For the given exercise, \( \omega = \frac{\pi}{4} \text{ rad/sec} \). This means every second the object moves \( \frac{\pi}{4} \) radians around the circle's center.Understanding this concept helps us determine how quickly a point along the circle traverses its circular path.

The arc length is the measure of the distance along the curved line forming part of a circle. In circular motion, arc length \( s \) measures how much path an object has covered along the circle's circumference. This is essentially the 'linear distance' a point moves along the circle.

• Calculated using: \( s = r \times \theta \)

Where:- \( r \) is the radius of the circle,- \( \theta \) is the angular distance in radians.In our step, \( s = 3.2 \text{ ft} \times 45\pi \), where 3.2 ft is the radius and 45\( \pi \) is the angular distance covered.
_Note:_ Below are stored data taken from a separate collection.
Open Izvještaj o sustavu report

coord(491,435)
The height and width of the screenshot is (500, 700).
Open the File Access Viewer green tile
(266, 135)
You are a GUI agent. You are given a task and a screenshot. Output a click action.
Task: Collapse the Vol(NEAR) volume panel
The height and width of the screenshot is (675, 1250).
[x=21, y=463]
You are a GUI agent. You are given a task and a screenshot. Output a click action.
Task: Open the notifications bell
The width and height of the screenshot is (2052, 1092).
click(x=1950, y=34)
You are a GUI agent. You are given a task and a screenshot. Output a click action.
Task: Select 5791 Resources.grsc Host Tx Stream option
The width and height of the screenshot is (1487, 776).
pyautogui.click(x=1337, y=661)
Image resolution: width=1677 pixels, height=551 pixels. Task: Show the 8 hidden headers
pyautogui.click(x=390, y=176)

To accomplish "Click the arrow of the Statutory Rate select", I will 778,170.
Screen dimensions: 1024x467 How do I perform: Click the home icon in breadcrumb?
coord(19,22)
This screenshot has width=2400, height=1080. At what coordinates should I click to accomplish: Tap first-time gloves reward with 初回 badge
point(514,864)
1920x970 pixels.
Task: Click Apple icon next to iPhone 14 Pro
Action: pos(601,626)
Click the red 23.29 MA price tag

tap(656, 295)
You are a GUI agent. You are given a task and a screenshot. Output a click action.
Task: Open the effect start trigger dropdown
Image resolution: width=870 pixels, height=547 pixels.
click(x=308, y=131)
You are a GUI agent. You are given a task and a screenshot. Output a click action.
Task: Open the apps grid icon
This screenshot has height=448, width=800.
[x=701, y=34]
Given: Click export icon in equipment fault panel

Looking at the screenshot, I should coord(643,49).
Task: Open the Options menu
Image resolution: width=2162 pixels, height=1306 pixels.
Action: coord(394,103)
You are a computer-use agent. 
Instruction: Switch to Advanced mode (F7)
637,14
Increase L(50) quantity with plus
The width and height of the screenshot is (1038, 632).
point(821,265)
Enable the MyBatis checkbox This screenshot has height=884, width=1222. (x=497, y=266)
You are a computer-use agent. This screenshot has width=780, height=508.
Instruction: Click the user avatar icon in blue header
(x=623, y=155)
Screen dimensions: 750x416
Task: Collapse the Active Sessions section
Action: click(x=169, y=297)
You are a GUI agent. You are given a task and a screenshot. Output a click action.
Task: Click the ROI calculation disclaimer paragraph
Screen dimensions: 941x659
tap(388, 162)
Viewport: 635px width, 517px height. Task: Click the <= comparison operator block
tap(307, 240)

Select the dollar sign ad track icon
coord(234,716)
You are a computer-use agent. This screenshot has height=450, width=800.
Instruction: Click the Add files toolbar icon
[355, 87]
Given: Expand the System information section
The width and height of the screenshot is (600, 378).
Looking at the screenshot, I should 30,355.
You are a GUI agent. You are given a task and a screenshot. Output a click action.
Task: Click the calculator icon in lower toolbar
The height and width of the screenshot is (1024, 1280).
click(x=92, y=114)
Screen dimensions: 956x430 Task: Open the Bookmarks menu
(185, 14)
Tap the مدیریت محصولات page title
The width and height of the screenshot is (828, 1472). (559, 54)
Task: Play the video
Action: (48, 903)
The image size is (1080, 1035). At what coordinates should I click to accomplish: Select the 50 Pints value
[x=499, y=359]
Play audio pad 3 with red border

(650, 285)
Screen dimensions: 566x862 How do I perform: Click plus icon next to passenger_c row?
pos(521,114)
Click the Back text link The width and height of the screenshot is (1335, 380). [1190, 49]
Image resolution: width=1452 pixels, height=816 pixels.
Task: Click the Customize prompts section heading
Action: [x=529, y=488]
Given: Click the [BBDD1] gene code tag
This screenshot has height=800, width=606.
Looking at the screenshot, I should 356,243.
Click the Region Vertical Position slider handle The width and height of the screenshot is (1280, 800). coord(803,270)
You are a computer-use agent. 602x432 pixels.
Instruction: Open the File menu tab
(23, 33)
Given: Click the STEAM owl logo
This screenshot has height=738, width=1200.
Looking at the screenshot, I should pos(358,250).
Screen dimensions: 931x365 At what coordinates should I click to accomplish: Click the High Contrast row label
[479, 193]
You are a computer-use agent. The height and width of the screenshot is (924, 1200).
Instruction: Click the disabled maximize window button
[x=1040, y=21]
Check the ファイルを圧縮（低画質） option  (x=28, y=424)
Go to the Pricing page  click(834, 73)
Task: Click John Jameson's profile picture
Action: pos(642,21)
Calculating gives approximately 452.389 feet, indicating how much the point travels along the circle.

Angular distance is the measurement of the angle through which a point or line has rotated in a specified direction around a specific axis. It's different from physical distance, as it relates to the idea of the circle having been turned. Angular distance is measured in radians, giving a clear view of how far 'around the circle' a point has moved.

• Calculated with: \( \theta = \omega \times t \)

Given in our steps, \( \theta = \frac{\pi}{4} \text{ rad/sec} \times 180 \text{ sec} = 45\pi \text{ radians} \). This figure reflects the total angle covered in the time frame.Hence, the concept of angular distance gives the revolution depth or the angle between the starting and final positions of the point on the circle.

Unit conversion is often necessary to ensure all quantities are in compatible formats for calculations. In our exercise, time conversion is critical because it matches the unit of angular speed, which is per second.

• 1 minute equals 60 seconds.

The given time was initially in minutes, so it was converted to seconds: \( t = 3 \text{ minutes} \times 60 = 180 \text{ seconds} \). Doing this ensures the time variable in equations aligns with the unit of measurement for angular speed. Proper unit conversion can simplify problems and prevent errors, ensuring calculations are accurate and results make sense.